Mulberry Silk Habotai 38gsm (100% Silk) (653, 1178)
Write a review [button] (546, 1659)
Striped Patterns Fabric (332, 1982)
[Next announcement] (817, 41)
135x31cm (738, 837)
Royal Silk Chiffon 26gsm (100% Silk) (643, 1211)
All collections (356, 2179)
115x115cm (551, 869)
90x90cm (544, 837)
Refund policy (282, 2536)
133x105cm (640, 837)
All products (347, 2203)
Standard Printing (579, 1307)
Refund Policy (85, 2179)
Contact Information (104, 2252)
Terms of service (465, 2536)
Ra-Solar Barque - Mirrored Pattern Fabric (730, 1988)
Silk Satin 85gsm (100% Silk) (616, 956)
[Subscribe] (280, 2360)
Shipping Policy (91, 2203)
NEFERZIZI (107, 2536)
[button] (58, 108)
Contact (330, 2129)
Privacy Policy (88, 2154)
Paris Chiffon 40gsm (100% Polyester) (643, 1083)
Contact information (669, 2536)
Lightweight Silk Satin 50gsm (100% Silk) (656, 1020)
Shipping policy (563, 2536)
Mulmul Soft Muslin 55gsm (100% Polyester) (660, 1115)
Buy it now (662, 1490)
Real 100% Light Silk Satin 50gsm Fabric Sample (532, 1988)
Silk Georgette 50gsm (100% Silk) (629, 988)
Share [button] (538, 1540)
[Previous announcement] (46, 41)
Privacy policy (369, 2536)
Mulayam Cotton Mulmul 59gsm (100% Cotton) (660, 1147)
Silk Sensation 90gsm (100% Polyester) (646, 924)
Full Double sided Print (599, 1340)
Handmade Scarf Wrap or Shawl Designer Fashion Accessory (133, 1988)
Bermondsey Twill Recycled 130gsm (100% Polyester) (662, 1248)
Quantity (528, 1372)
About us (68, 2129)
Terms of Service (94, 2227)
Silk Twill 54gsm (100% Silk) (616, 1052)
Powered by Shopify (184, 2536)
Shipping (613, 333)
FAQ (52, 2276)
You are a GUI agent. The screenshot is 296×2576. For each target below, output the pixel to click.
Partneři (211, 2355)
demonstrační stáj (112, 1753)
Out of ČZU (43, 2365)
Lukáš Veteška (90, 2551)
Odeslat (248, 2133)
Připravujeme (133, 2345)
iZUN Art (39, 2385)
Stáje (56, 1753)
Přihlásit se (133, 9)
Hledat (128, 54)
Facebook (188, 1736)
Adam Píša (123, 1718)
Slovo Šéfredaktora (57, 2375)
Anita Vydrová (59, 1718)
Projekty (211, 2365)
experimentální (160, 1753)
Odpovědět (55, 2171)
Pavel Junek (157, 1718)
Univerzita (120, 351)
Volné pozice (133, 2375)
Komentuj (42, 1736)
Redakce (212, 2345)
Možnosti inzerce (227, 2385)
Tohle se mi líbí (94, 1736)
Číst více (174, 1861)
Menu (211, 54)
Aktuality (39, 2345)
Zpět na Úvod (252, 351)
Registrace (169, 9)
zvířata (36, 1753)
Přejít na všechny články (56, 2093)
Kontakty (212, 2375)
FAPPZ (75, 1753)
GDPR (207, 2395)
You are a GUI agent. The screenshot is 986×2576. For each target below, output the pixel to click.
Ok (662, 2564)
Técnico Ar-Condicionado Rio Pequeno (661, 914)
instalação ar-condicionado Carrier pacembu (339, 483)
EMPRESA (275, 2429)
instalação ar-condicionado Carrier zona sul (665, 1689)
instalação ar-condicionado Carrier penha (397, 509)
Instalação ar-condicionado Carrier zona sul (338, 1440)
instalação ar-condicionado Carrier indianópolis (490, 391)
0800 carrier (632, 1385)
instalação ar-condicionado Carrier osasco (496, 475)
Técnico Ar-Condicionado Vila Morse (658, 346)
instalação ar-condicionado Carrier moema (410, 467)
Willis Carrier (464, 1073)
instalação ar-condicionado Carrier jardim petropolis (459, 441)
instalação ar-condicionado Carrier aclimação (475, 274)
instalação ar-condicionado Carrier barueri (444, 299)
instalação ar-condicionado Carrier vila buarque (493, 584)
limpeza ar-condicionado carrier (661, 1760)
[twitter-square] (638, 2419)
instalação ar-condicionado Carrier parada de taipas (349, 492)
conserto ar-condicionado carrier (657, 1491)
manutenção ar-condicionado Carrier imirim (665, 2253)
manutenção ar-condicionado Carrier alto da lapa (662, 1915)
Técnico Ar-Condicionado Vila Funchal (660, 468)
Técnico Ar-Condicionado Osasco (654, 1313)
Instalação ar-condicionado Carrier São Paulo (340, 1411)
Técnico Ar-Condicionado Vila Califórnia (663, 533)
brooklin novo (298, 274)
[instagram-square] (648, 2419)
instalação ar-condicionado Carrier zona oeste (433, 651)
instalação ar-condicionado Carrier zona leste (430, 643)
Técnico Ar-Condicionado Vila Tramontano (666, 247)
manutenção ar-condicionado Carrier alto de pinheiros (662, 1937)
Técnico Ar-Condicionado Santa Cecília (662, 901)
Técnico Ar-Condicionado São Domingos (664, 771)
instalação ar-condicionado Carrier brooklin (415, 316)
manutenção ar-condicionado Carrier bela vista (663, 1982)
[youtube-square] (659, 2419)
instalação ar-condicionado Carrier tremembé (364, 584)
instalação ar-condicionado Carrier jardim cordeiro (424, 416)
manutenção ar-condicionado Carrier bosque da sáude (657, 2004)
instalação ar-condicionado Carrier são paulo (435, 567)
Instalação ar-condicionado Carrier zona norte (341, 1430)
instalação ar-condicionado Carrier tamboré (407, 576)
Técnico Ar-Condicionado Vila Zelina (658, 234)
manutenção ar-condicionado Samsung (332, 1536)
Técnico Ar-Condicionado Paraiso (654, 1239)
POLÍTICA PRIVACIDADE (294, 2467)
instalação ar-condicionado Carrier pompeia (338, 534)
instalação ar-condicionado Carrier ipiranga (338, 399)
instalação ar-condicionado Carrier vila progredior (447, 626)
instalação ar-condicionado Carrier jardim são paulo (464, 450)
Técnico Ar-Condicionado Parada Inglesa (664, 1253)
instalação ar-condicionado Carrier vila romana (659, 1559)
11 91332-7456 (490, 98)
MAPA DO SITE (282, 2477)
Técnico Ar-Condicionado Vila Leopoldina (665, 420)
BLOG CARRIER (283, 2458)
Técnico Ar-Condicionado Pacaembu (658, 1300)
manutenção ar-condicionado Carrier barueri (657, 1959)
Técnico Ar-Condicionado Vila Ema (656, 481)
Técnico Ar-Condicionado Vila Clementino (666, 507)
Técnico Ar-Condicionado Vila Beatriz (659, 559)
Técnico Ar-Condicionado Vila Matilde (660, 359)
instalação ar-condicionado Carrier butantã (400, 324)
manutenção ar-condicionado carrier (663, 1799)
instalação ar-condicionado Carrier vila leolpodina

**ACTIVITY**
Retype all of the records so that every line matches the original exactly.

**SOLUTION TO THIS PROBLEM**
Mulberry Silk Habotai 38gsm (100% Silk) (653, 1178)
Write a review [button] (546, 1659)
Striped Patterns Fabric (332, 1982)
[Next announcement] (817, 41)
135x31cm (738, 837)
Royal Silk Chiffon 26gsm (100% Silk) (643, 1211)
All collections (356, 2179)
115x115cm (551, 869)
90x90cm (544, 837)
Refund policy (282, 2536)
133x105cm (640, 837)
All products (347, 2203)
Standard Printing (579, 1307)
Refund Policy (85, 2179)
Contact Information (104, 2252)
Terms of service (465, 2536)
Ra-Solar Barque - Mirrored Pattern Fabric (730, 1988)
Silk Satin 85gsm (100% Silk) (616, 956)
[Subscribe] (280, 2360)
Shipping Policy (91, 2203)
NEFERZIZI (107, 2536)
[button] (58, 108)
Contact (330, 2129)
Privacy Policy (88, 2154)
Paris Chiffon 40gsm (100% Polyester) (643, 1083)
Contact information (669, 2536)
Lightweight Silk Satin 50gsm (100% Silk) (656, 1020)
Shipping policy (563, 2536)
Mulmul Soft Muslin 55gsm (100% Polyester) (660, 1115)
Buy it now (662, 1490)
Real 100% Light Silk Satin 50gsm Fabric Sample (532, 1988)
Silk Georgette 50gsm (100% Silk) (629, 988)
Share [button] (538, 1540)
[Previous announcement] (46, 41)
Privacy policy (369, 2536)
Mulayam Cotton Mulmul 59gsm (100% Cotton) (660, 1147)
Silk Sensation 90gsm (100% Polyester) (646, 924)
Full Double sided Print (599, 1340)
Handmade Scarf Wrap or Shawl Designer Fashion Accessory (133, 1988)
Bermondsey Twill Recycled 130gsm (100% Polyester) (662, 1248)
Quantity (528, 1372)
About us (68, 2129)
Terms of Service (94, 2227)
Silk Twill 54gsm (100% Silk) (616, 1052)
Powered by Shopify (184, 2536)
Shipping (613, 333)
FAQ (52, 2276)
You are a GUI agent. The screenshot is 296×2576. For each target below, output the pixel to click.
Partneři (211, 2355)
demonstrační stáj (112, 1753)
Out of ČZU (43, 2365)
Lukáš Veteška (90, 2551)
Odeslat (248, 2133)
Připravujeme (133, 2345)
iZUN Art (39, 2385)
Stáje (56, 1753)
Přihlásit se (133, 9)
Hledat (128, 54)
Facebook (188, 1736)
Adam Píša (123, 1718)
Slovo Šéfredaktora (57, 2375)
Anita Vydrová (59, 1718)
Projekty (211, 2365)
experimentální (160, 1753)
Odpovědět (55, 2171)
Pavel Junek (157, 1718)
Univerzita (120, 351)
Volné pozice (133, 2375)
Komentuj (42, 1736)
Redakce (212, 2345)
Možnosti inzerce (227, 2385)
Tohle se mi líbí (94, 1736)
Číst více (174, 1861)
Menu (211, 54)
Aktuality (39, 2345)
Zpět na Úvod (252, 351)
Registrace (169, 9)
zvířata (36, 1753)
Přejít na všechny články (56, 2093)
Kontakty (212, 2375)
FAPPZ (75, 1753)
GDPR (207, 2395)
You are a GUI agent. The screenshot is 986×2576. For each target below, output the pixel to click.
Ok (662, 2564)
Técnico Ar-Condicionado Rio Pequeno (661, 914)
instalação ar-condicionado Carrier pacembu (339, 483)
EMPRESA (275, 2429)
instalação ar-condicionado Carrier zona sul (665, 1689)
instalação ar-condicionado Carrier penha (397, 509)
Instalação ar-condicionado Carrier zona sul (338, 1440)
instalação ar-condicionado Carrier indianópolis (490, 391)
0800 carrier (632, 1385)
instalação ar-condicionado Carrier osasco (496, 475)
Técnico Ar-Condicionado Vila Morse (658, 346)
instalação ar-condicionado Carrier moema (410, 467)
Willis Carrier (464, 1073)
instalação ar-condicionado Carrier jardim petropolis (459, 441)
instalação ar-condicionado Carrier aclimação (475, 274)
instalação ar-condicionado Carrier barueri (444, 299)
instalação ar-condicionado Carrier vila buarque (493, 584)
limpeza ar-condicionado carrier (661, 1760)
[twitter-square] (638, 2419)
instalação ar-condicionado Carrier parada de taipas (349, 492)
conserto ar-condicionado carrier (657, 1491)
manutenção ar-condicionado Carrier imirim (665, 2253)
manutenção ar-condicionado Carrier alto da lapa (662, 1915)
Técnico Ar-Condicionado Vila Funchal (660, 468)
Técnico Ar-Condicionado Osasco (654, 1313)
Instalação ar-condicionado Carrier São Paulo (340, 1411)
Técnico Ar-Condicionado Vila Califórnia (663, 533)
brooklin novo (298, 274)
[instagram-square] (648, 2419)
instalação ar-condicionado Carrier zona oeste (433, 651)
instalação ar-condicionado Carrier zona leste (430, 643)
Técnico Ar-Condicionado Vila Tramontano (666, 247)
manutenção ar-condicionado Carrier alto de pinheiros (662, 1937)
Técnico Ar-Condicionado Santa Cecília (662, 901)
Técnico Ar-Condicionado São Domingos (664, 771)
instalação ar-condicionado Carrier brooklin (415, 316)
manutenção ar-condicionado Carrier bela vista (663, 1982)
[youtube-square] (659, 2419)
instalação ar-condicionado Carrier tremembé (364, 584)
instalação ar-condicionado Carrier jardim cordeiro (424, 416)
manutenção ar-condicionado Carrier bosque da sáude (657, 2004)
instalação ar-condicionado Carrier são paulo (435, 567)
Instalação ar-condicionado Carrier zona norte (341, 1430)
instalação ar-condicionado Carrier tamboré (407, 576)
Técnico Ar-Condicionado Vila Zelina (658, 234)
manutenção ar-condicionado Samsung (332, 1536)
Técnico Ar-Condicionado Paraiso (654, 1239)
POLÍTICA PRIVACIDADE (294, 2467)
instalação ar-condicionado Carrier pompeia (338, 534)
instalação ar-condicionado Carrier ipiranga (338, 399)
instalação ar-condicionado Carrier vila progredior (447, 626)
instalação ar-condicionado Carrier jardim são paulo (464, 450)
Técnico Ar-Condicionado Parada Inglesa (664, 1253)
instalação ar-condicionado Carrier vila romana (659, 1559)
11 91332-7456 (490, 98)
MAPA DO SITE (282, 2477)
Técnico Ar-Condicionado Vila Leopoldina (665, 420)
BLOG CARRIER (283, 2458)
Técnico Ar-Condicionado Pacaembu (658, 1300)
manutenção ar-condicionado Carrier barueri (657, 1959)
Técnico Ar-Condicionado Vila Ema (656, 481)
Técnico Ar-Condicionado Vila Clementino (666, 507)
Técnico Ar-Condicionado Vila Beatriz (659, 559)
Técnico Ar-Condicionado Vila Matilde (660, 359)
instalação ar-condicionado Carrier butantã (400, 324)
manutenção ar-condicionado carrier (663, 1799)
instalação ar-condicionado Carrier vila leolpodina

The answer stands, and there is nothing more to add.